Fair enough, but as a replacement Dolby turned to the ethical bastion of… the Silicon Valley tech industry! Nearly the entire second half of the book is occupied with Dolby's concerns as the chief of Headspace and later Beatnik, pioneering enterprises in the field of music's integration with the Internet and, the real cash cow, cellular ringtones. We're meant to understand the second half of the book as a seamless continuation of the first—which it is, of course, both because the tech industry was the perfect outlet for Dolby's lust for innovation and new toys, and because Silicon Valley was the logical slaughterhouse of Dolby's most hated enemy: the established record industry. These chapters should interest readers curious for a portrait of the carefree days of Netscape Navigator and the Apple Newton, but I found myself longing for an asshole as glorious as Rowland from Dexys Midnight Runners. And who among the business-casual gurus of Palo Alto could ever compare to David Jones, Ziggy Stardust, the Thin White Duke…?
Back in 2014, when Dolby arrived in Baltimore to take his current job as Homewood Professor of the Arts at Johns Hopkins, City Paper observed that he moved through Station North like a man with no idea where he was or what he was getting himself into, with manners and sentiments both common and dangerous around these parts.

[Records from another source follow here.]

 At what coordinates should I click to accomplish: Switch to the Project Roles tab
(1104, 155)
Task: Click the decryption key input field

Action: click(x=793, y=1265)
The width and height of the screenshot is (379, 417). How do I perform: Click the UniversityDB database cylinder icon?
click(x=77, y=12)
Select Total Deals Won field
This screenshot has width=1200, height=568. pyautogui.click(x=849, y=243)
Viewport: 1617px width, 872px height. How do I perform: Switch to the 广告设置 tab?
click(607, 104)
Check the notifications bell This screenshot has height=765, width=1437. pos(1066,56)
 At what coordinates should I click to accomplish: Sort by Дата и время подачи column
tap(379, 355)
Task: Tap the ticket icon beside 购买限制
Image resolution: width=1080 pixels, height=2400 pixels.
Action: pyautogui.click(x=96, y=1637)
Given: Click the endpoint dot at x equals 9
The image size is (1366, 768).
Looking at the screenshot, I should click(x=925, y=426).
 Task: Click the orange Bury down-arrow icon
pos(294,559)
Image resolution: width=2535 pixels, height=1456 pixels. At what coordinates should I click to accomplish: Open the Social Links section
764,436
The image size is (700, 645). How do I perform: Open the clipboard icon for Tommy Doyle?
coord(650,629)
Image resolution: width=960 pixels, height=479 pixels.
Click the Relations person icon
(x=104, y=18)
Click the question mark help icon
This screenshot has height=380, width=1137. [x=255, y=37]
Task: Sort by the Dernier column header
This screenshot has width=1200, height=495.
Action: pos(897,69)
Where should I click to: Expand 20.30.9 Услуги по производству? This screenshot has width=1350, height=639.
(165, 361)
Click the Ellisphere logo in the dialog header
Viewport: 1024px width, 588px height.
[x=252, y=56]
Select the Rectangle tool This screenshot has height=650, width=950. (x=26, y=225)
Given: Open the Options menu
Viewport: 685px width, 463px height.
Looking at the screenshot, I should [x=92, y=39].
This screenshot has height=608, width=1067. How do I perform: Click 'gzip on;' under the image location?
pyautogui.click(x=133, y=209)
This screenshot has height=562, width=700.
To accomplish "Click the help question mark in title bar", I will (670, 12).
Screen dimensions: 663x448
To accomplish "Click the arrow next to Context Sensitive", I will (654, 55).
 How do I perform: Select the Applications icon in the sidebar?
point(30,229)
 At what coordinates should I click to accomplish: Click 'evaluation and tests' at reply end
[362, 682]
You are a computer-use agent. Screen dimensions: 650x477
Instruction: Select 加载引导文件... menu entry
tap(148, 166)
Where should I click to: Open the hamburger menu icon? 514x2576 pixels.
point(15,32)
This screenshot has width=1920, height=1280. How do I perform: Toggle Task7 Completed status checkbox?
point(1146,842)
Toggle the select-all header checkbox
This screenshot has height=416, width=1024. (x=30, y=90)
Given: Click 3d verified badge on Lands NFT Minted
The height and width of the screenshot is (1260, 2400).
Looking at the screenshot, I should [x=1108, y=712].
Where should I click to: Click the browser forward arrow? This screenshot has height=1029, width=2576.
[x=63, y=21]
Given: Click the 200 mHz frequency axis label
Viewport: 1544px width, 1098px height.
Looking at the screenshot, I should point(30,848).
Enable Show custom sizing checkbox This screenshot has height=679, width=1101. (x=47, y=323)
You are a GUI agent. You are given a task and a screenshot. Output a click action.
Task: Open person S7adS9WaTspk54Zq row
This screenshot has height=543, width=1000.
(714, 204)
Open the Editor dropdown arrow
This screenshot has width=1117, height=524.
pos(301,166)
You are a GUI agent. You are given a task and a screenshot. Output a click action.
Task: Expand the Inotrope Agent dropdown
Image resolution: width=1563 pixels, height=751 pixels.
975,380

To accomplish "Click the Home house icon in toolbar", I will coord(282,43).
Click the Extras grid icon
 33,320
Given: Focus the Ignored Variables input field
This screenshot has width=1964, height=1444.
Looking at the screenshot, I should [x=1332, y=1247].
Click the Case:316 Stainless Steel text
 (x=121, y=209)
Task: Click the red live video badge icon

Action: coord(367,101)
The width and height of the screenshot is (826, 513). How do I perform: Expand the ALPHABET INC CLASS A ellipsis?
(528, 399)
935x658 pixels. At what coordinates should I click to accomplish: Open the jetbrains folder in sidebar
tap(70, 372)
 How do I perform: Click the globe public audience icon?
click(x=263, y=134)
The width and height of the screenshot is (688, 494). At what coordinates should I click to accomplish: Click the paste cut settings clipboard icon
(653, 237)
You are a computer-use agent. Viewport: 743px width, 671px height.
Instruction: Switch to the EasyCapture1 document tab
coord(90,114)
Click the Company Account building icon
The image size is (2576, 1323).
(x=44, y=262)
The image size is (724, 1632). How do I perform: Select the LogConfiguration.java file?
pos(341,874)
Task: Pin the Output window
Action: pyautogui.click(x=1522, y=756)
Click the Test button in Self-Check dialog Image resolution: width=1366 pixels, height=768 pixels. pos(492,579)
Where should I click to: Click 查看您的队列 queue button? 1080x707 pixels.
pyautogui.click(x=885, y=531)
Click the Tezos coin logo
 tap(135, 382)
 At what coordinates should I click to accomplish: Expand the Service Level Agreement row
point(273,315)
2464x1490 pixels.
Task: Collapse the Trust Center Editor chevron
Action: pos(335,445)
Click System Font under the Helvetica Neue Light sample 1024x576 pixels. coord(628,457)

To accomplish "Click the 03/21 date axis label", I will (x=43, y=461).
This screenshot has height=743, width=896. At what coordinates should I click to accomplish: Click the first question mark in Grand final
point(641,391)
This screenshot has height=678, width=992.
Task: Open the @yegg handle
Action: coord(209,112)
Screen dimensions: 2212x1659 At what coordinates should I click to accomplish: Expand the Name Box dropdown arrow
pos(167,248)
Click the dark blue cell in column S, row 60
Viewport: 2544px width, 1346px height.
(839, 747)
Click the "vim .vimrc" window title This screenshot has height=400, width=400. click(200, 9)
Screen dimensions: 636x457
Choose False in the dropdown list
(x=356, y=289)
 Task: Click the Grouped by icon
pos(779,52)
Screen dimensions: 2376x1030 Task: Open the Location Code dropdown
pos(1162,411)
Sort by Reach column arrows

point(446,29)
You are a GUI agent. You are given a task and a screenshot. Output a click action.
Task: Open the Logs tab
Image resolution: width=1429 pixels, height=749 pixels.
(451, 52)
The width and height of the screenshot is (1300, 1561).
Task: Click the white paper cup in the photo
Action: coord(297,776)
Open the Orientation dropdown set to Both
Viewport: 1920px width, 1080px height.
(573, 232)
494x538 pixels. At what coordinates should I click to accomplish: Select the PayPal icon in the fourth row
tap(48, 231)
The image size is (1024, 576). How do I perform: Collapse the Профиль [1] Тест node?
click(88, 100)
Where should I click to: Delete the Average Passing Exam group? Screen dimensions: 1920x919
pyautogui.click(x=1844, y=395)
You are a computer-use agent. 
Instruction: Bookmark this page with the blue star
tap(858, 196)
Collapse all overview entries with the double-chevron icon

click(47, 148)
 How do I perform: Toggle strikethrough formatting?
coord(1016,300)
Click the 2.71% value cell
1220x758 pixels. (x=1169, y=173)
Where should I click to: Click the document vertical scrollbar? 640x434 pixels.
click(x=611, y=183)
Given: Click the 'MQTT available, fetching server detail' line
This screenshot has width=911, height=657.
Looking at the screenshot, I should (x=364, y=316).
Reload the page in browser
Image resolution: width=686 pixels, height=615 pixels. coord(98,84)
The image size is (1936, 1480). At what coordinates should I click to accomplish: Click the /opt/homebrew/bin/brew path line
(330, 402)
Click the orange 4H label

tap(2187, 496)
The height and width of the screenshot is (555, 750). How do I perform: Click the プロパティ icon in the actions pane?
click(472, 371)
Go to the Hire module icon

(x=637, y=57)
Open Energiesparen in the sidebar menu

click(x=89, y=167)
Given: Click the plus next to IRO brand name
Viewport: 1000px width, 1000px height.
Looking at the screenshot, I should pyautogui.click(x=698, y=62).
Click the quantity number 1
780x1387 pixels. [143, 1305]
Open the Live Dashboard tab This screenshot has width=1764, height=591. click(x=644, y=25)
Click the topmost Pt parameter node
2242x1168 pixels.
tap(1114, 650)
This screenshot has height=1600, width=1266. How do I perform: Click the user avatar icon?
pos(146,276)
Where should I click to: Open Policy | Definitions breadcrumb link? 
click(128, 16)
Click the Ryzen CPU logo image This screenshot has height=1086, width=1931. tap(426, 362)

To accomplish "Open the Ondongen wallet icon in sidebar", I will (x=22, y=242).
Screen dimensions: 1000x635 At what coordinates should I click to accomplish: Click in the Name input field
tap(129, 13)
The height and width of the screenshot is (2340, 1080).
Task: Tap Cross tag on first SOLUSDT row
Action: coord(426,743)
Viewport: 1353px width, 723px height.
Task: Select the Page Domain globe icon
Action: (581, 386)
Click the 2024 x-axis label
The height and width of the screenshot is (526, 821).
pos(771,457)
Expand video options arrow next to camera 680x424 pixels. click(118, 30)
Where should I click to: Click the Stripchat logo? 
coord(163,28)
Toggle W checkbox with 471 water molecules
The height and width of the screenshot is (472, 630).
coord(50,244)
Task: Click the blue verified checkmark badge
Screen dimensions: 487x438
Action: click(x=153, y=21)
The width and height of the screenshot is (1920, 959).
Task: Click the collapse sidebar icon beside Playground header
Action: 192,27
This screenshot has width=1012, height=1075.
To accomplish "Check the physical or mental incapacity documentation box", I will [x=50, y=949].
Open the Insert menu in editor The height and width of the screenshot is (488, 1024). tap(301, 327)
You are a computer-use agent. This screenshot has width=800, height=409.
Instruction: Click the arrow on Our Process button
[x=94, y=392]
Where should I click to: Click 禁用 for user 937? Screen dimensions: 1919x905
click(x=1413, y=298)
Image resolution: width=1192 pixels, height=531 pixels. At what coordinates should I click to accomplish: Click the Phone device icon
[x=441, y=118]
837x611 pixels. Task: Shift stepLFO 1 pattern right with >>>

What his presence in the city has been like since then, I don't know; I'm not in Station North often enough to ask anyone. (I did once creep up to him during an Alloverstreet event at the Station North Tool Library, looking no doubt like Sirhan Sirhan approaching Bobby Kennedy in kitchen of The Ambassador Hotel, armed with an obscure question about Prefab Sprout.) Whatever worthy services he's rendered as a teacher, I would speculate that Johns Hopkins has needed him for its image more than Station North—the neighborhood, not the idea—has wanted him for his advocacy. And that's a shame for all of us. A predictable, neoliberal shame, maybe, but still.
Baltimore is mentioned only in the very last sentence of this book, like a kind of yellow brick road leading to three-quarters of a blank page. Something hit home, though, in this earlier reminiscence of Dolby's pre-fame days, when he was thinking about what kind of artist he would become:
"I imagined living under a repressive regime, where free speech was prohibited and everything rationed. Would there be a resistance movement? A secret society of freethinking artists and writers, lurking in the ruins of abandoned factories? Of course there would, and I would be the one to write their anthems."
Well, Mr. Dolby, look around and stick around, for the hour has come in our Station North. We've already hosted one Francis Scott Key. Come back to us with an anthem. Let's make it happen: a benefit for the Bell Foundry.